Download Pre-trained Model (skip preceding steps)

These commands can be used to download the pre-trained GR00T N1.5 policy checkpoint, such that the preceding steps can be skipped.

hf download \
   nvidia/GN1x-Tuned-Arena-GR1-Manipulation \
   --local-dir $MODELS_DIR/checkpoint-20000

Step 1: Run Single Environment Evaluation#

We first run the policy in a single environment with visualization via the GUI.

The GR00T model is configured by a config file at isaaclab_arena_gr00t/gr1_manip_gr00t_closedloop_config.yaml.

Configuration file (gr1_manip_gr00t_closedloop_config.yaml):
model_path: /models/isaaclab_arena/static_manipulation_tutorial/checkpoint-20000

language_instruction: "Reach out to the microwave and open it."
action_horizon: 16
embodiment_tag: gr1
video_backend: decord
data_config: fourier_gr1_arms_only

policy_joints_config_path: isaaclab_arena_gr00t/config/gr1/gr00t_26dof_joint_space.yaml
action_joints_config_path: isaaclab_arena_gr00t/config/gr1/36dof_joint_space.yaml
state_joints_config_path: isaaclab_arena_gr00t/config/gr1/54dof_joint_space.yaml
action_chunk_length: 16
task_mode_name: gr1_tabletop_manipulation

pov_cam_name_sim: "robot_pov_cam_rgb"

original_image_size: [512, 512, 3]
target_image_size: [512, 512, 3]

Test the policy in a single environment with visualization via the GUI run:

python isaaclab_arena/examples/policy_runner.py \
  --policy_type gr00t_closedloop \
  --policy_config_yaml_path isaaclab_arena_gr00t/gr1_manip_gr00t_closedloop_config.yaml \
  --num_steps 2000 \
  --enable_cameras \
  gr1_open_microwave \
  --embodiment gr1_joint

The evaluation should produce the following output on the console at the end of the evaluation. You should see similar metrics. The success rate shall be more than 0.8, and the door moved rate should be greater than 0.9, and the number of episodes should be in the range of 10-20.

Note that all these metrics are computed over the entire evaluation process, and are affected by the quality of post-trained policy, the quality of the dataset, and number of steps in the evaluation.

Metrics: {'success_rate': 0.8823529411764706, 'door_moved_rate': 1.0, 'num_episodes': 17}

Step 2: Run Parallel environments Evaluation#

Parallel evaluation of the policy in multiple parallel environments is also supported by the policy runner.

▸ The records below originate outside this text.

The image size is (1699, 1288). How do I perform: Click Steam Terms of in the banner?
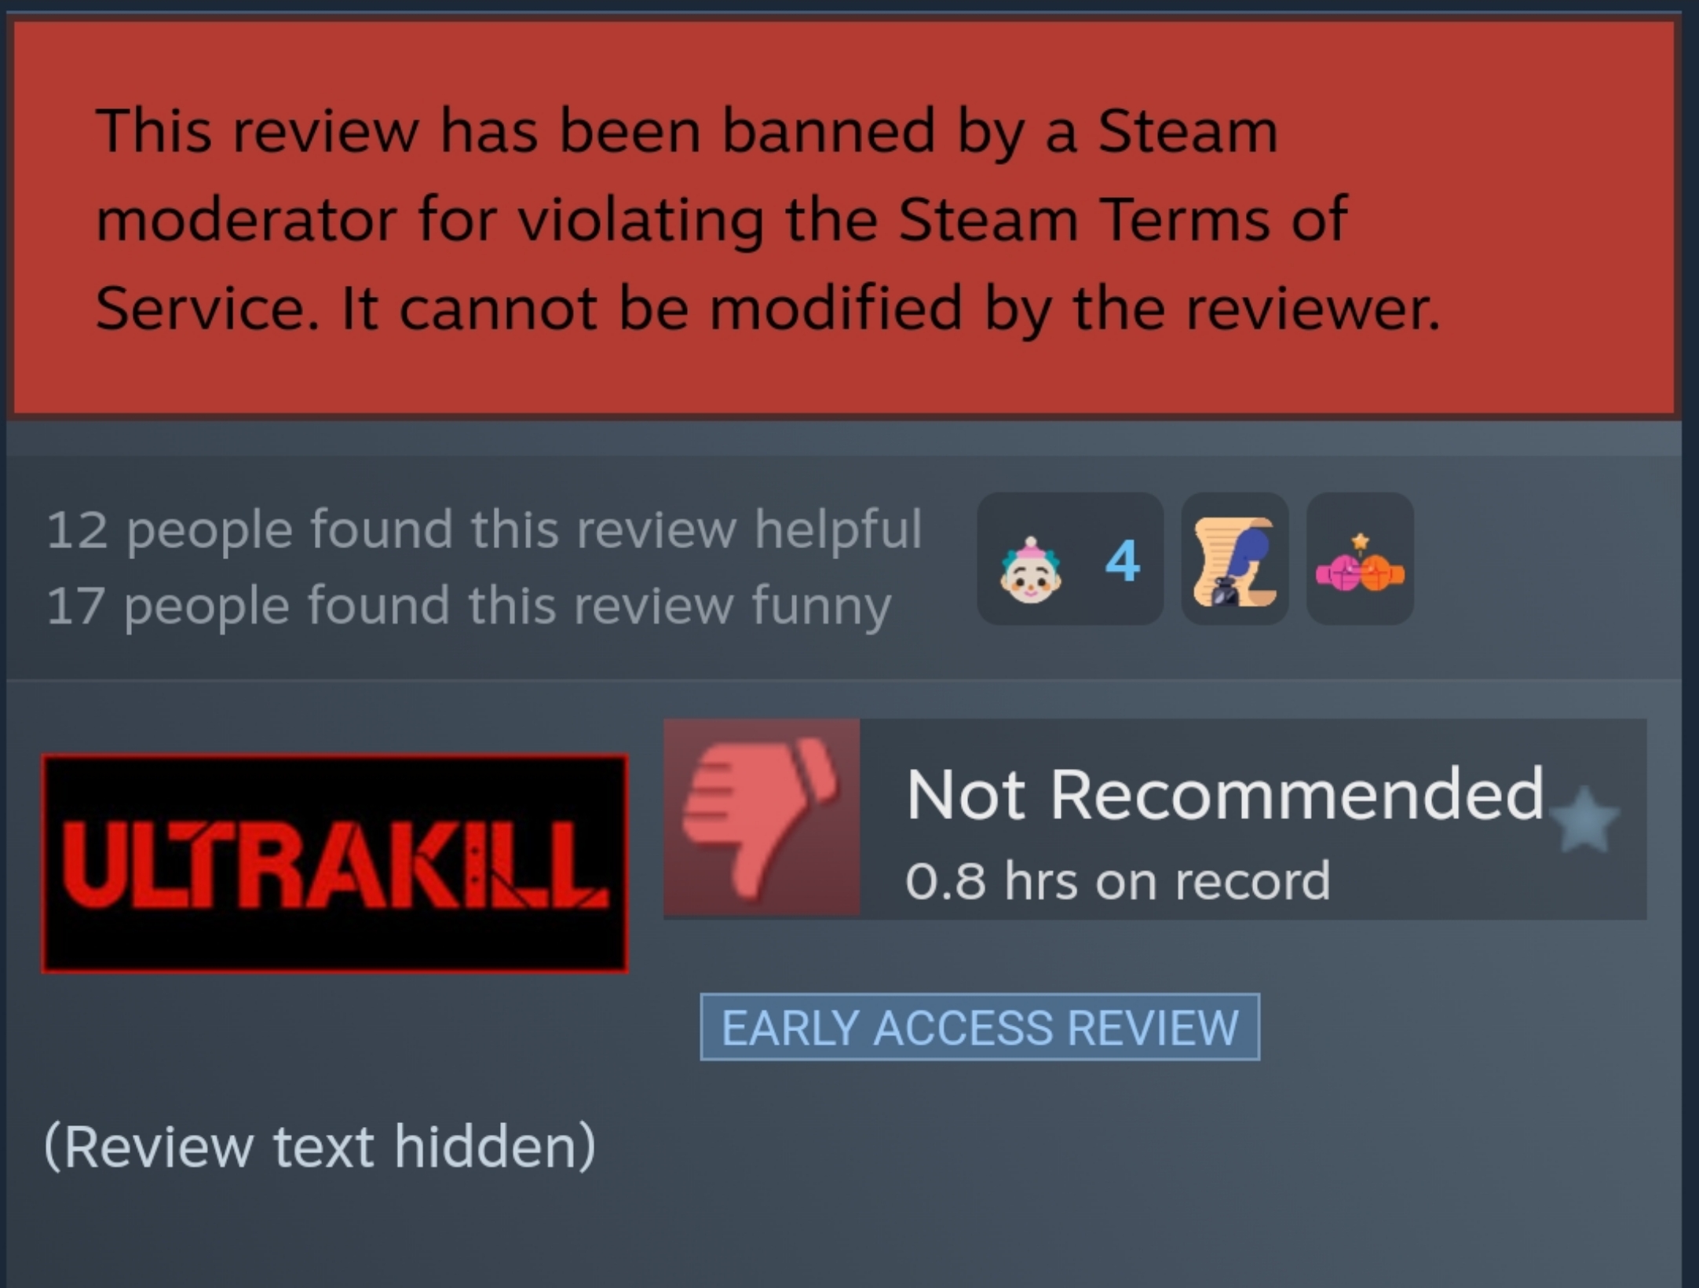[1123, 219]
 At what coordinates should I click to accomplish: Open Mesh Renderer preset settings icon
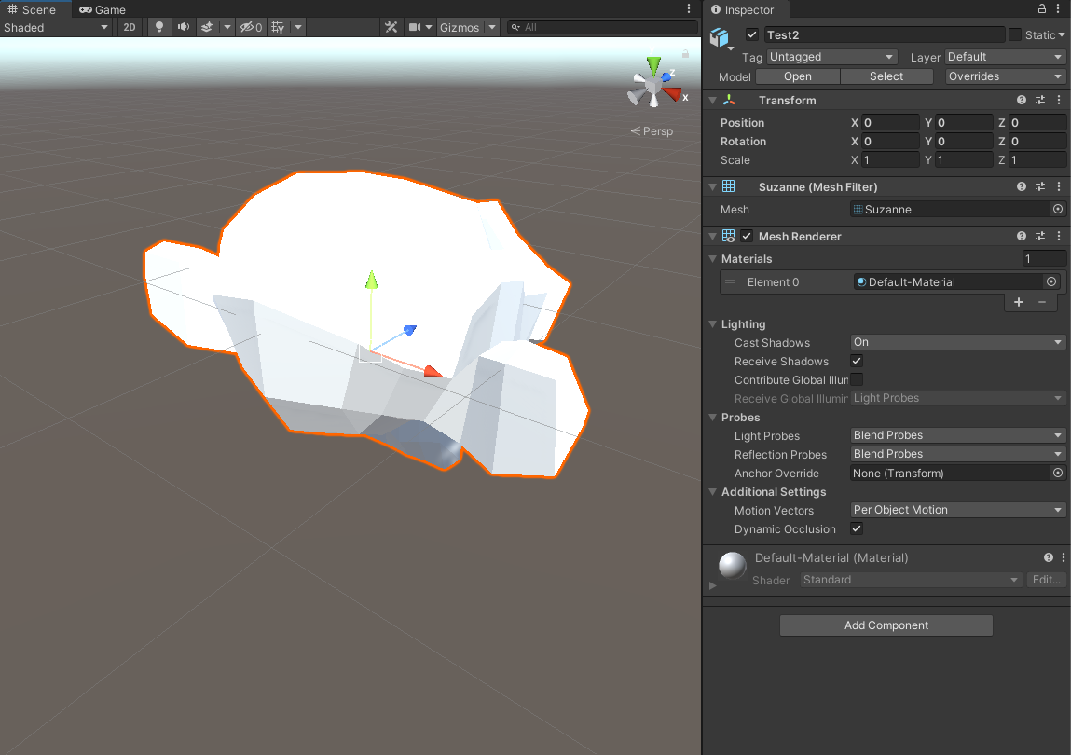1040,237
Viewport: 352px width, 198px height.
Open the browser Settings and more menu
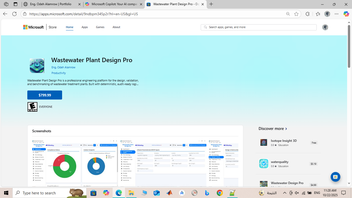(337, 14)
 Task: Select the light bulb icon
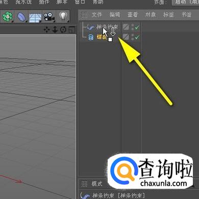point(63,16)
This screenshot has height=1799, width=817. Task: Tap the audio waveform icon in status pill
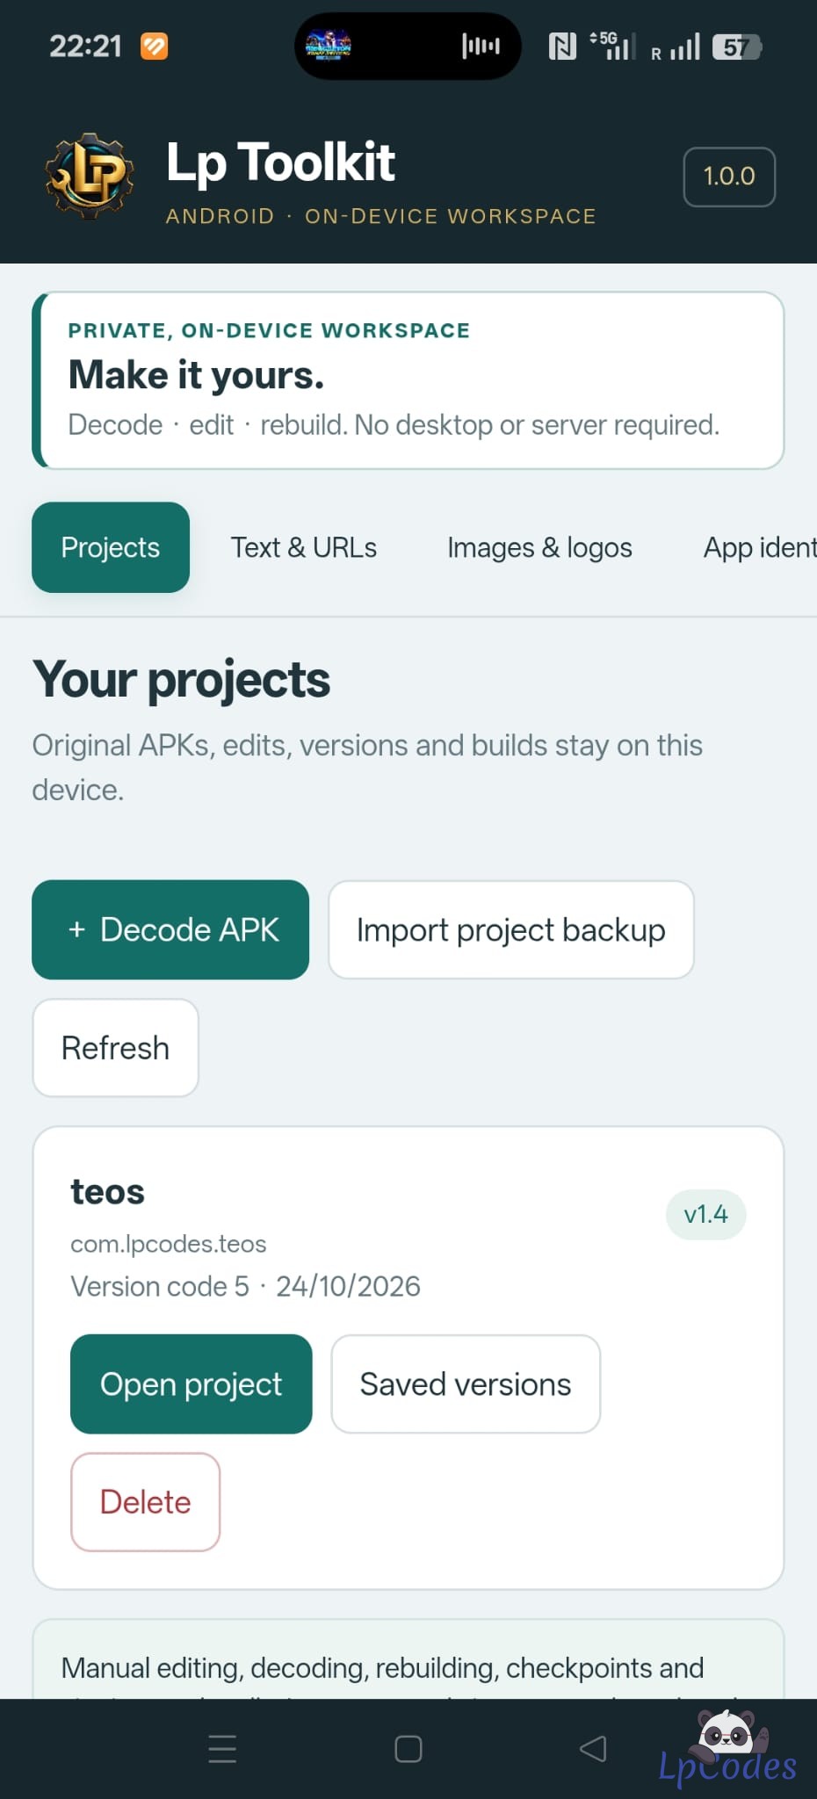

Test the policy in 10 parallel environments with visualization via the GUI run:

python isaaclab_arena/examples/policy_runner.py \
  --policy_type gr00t_closedloop \
  --policy_config_yaml_path isaaclab_arena_gr00t/gr1_manip_gr00t_closedloop_config.yaml \
  --num_steps 2000 \
  --num_envs 10 \
  --enable_cameras \
  gr1_open_microwave \
  --embodiment gr1_joint

And during the evaluation, you should see the following output on the console at the end of the evaluation indicating which environments are terminated (task-specific conditions like the microwave door is opened), or truncated (if timeouts are enabled, like the maximum episode length is exceeded).

Resetting policy for terminated env_ids: tensor([7], device='cuda:0') and truncated env_ids: tensor([], device='cuda:0', dtype=torch.int64)

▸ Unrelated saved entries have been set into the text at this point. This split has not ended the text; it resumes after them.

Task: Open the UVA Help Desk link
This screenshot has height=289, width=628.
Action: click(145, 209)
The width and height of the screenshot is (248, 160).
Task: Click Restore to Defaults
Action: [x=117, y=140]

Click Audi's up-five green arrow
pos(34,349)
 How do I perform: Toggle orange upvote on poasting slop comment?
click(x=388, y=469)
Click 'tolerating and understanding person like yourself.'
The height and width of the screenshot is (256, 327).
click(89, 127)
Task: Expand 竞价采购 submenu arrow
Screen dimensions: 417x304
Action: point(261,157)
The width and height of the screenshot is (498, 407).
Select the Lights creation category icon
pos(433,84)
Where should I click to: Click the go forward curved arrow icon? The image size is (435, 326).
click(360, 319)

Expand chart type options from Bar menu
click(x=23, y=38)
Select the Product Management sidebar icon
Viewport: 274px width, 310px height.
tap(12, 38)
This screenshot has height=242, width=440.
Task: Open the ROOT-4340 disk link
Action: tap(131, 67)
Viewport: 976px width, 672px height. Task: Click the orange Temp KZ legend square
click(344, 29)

At the end of the evaluation, you should see the following output on the console indicating the metrics. You can see that the success rate and door moved rate might not be 1.0 as more trials are being evaluated, and the number of episodes is more than the single environment evaluation because of the parallel evaluation.

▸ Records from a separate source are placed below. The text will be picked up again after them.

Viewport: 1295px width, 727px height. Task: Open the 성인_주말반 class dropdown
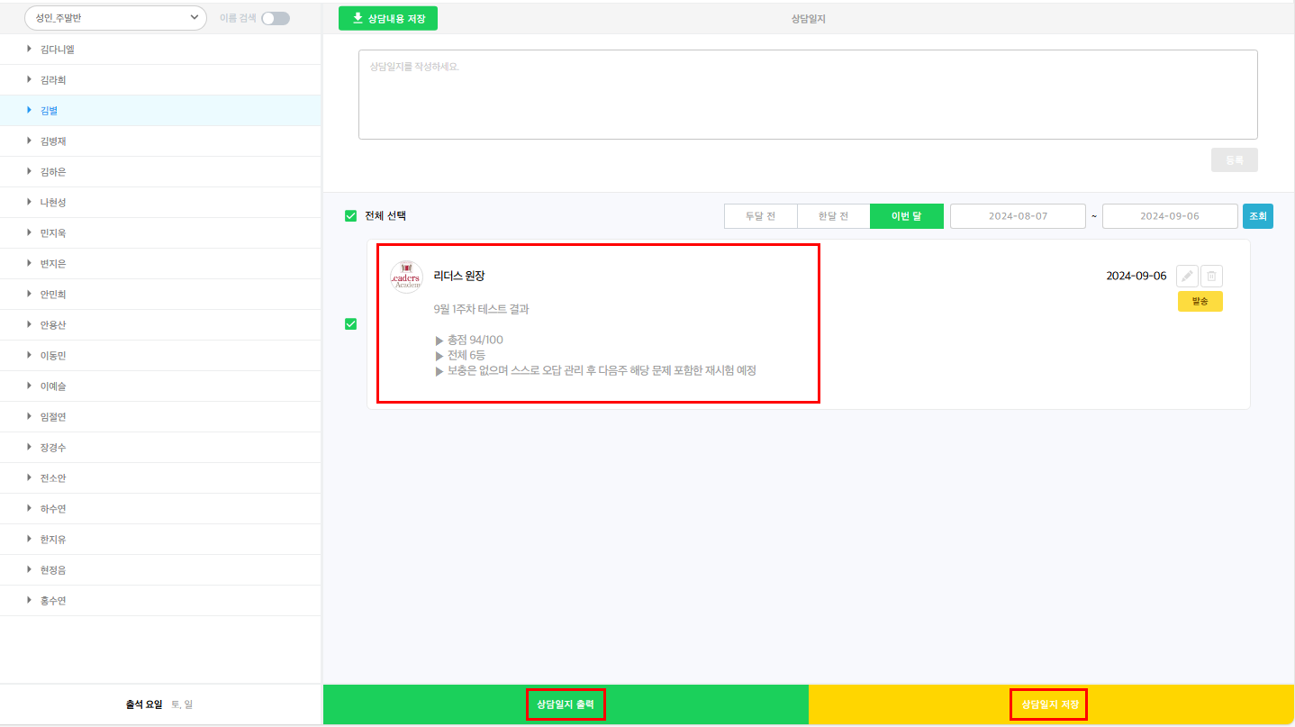coord(115,18)
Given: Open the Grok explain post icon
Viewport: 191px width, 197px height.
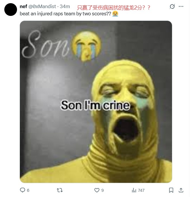Looking at the screenshot, I should (172, 6).
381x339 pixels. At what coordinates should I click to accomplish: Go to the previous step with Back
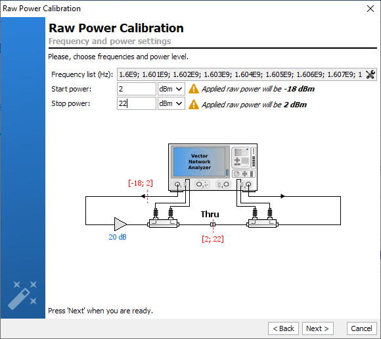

Metrics: {'success_rate': 0.605, 'door_moved_rate': 0.955, 'num_episodes': 200}

Note

Note that the embodiment used in closed-loop policy inference is gr1_joint, which is different from gr1_pink used in data generation. This is because during tele-operation, the robot is controlled via target end-effector poses, which are realized by using the PINK IK controller. GR00T N1.5 policy is trained on upper body joint positions, so we use gr1_joint for closed-loop policy inference.